Task goal
Images in the records should be skipped while the rest is transcribed verbatim.

The input
_ _ _

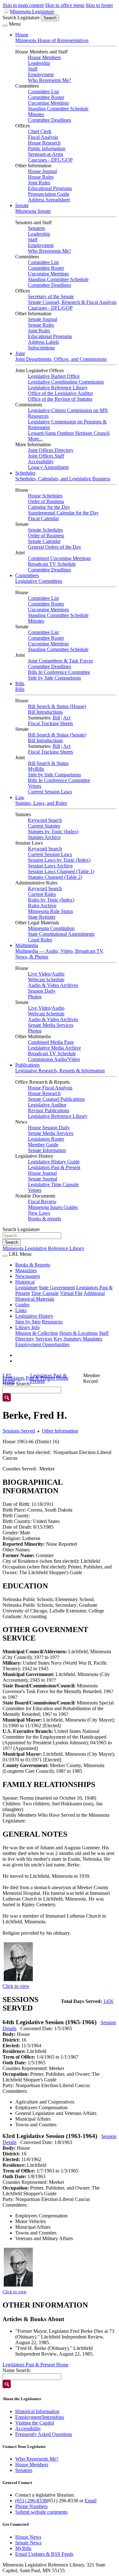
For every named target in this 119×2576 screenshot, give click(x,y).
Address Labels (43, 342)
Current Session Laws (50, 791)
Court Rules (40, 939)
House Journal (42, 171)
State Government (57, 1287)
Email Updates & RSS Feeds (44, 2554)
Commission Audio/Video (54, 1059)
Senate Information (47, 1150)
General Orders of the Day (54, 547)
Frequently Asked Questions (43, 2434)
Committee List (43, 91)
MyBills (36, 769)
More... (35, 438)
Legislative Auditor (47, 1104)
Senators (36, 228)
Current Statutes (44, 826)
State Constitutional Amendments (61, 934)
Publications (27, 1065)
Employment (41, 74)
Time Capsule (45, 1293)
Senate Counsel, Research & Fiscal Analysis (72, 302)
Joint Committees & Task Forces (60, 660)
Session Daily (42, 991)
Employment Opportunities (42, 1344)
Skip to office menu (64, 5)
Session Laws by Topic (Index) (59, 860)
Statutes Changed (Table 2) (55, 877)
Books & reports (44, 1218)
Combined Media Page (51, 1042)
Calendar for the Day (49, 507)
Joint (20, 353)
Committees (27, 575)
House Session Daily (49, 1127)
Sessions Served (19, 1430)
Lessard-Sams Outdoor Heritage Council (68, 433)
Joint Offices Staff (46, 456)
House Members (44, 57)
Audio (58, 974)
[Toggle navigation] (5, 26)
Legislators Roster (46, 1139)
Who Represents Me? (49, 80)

_ _ _

Response to this exercise
For every named target in this 119×2576 screenshot, give click(x,y).
Address Labels (43, 342)
Current Session Laws (50, 791)
Court Rules (40, 939)
House Journal (42, 171)
State Government (57, 1287)
Email Updates & RSS Feeds (44, 2554)
Commission Audio/Video (54, 1059)
Senate Information (47, 1150)
General Orders of the Day (54, 547)
Frequently Asked Questions (43, 2434)
Committee List (43, 91)
MyBills (36, 769)
More... (35, 438)
Legislative Auditor (47, 1104)
Senators (36, 228)
Current Statutes (44, 826)
State Constitutional Amendments (61, 934)
Publications (27, 1065)
Employment (41, 74)
Time Capsule (45, 1293)
Senate Counsel, Research & Fiscal Analysis (72, 302)
Joint Committees & Task Forces (60, 660)
Session Daily (42, 991)
Employment Opportunities (42, 1344)
Skip to office menu (64, 5)
Session Laws by Topic (Index) (59, 860)
Statutes Changed (Table 2) (55, 877)
Books & reports (44, 1218)
Combined Media Page (51, 1042)
Calendar for the Day (49, 507)
Joint (20, 353)
Committees (27, 575)
House Session Daily (49, 1127)
Sessions Served (19, 1430)
Lessard-Sams Outdoor Heritage Council (68, 433)
Joint Offices Staff (46, 456)
House Members (44, 57)
Audio (58, 974)
[Toggle navigation] (5, 26)
Legislators Roster (46, 1139)
Who Represents Me? (49, 80)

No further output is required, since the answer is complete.